National Parks Minister Steve Dickson said the Newman Government was continuing to deliver upon its election commitments to reduce red tape and conserve natural and cultural resources through theNature Conservation and Other Legislation Amendment Bill (No. 2) 2013.
“These amendments mean our national parks and other natural areas can be managed more effectively, bringing the Act into the 21st Century to make it easier, faster and less costly to respond to change when it occurs,” Mr Dickson said.
“We’re drastically cutting red tape by reducing national park tenure categories within the Act from 14 to seven, including three types of tenure which have never actually been used.
“Now tenures will be streamlined into two main categories– national parks and regional parks.
“Additionally, the object of the Act has been expanded to recognise the involvement of indigenous people in the management of protected areas for the first time; as well as the social, cultural and commercial use of protected areas by the wider community.”
Mr Dickson said importantly the amendments would provide the government with civil immunity coverage within Queensland’s parks and forests, while still remaining responsible for the structures it builds and maintains and for injuries to its employees in the course of their work.
“These changes to the Act remove the State’s liability for incidents in nature, but ensure that people remain safe on the structures we provide to experience and enjoy parks,” he said.
“At a time when the Government wants to encourage people to use our parks we are also being exposed to record levels of personal injury claims. These measures are a practical response to this trend.”
Mr Dickson said the cardinal principle – that national parks should be managed to preserve and protect an area’s natural condition and values – would be preserved under the changes.
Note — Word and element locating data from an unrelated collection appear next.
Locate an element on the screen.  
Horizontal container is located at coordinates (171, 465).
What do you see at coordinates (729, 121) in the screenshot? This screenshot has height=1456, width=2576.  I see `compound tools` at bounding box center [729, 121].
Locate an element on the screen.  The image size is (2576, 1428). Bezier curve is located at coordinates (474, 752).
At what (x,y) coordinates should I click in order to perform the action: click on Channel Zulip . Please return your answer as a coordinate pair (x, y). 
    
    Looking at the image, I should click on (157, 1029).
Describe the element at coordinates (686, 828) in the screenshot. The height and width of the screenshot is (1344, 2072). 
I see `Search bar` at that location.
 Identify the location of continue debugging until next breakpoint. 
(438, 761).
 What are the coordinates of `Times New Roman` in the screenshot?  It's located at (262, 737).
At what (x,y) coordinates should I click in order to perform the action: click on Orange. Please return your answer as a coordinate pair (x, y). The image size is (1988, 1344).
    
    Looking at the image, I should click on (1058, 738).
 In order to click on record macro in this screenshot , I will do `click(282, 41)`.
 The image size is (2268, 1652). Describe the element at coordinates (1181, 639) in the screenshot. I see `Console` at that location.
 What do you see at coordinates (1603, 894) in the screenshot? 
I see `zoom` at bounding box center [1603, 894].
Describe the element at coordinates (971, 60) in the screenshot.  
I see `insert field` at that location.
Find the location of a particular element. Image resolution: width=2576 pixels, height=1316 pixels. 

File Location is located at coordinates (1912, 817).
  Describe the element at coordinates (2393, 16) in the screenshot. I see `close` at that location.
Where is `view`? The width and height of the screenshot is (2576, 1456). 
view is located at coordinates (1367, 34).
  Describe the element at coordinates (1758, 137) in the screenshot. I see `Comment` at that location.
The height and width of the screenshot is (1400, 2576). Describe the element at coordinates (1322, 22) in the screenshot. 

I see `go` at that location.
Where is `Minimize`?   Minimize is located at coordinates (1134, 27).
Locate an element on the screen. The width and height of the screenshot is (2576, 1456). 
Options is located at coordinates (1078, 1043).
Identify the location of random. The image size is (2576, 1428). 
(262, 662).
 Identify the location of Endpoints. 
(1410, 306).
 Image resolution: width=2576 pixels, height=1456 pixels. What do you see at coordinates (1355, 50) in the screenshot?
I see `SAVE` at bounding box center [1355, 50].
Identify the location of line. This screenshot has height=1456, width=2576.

“National parks will continue to be managed around the conservation of their natural and cultural resources however these amendments also acknowledge educational, recreational and ecotourism opportunities.
“Mining, logging, recreational shooting and open slather grazing on national parks will remain strictly prohibited
“The bill also provides greater flexibility through the introduction of special management areas which allow particular sections of national park to be allocated for scientific or management related activities.”
Mr Dickson said most protected areas would now be required to have a simple and effective management statement rather than costly and time-consuming management plans.
“Management statements are easily adapted to respond to emerging issues and can be developed rapidly to guide how the park is managed.
“These amendments are another step in our commitment to streamline legislation and improve access to our national parks so Queenslanders and visitors alike can appreciate all that our spectacular national parks have to offer.”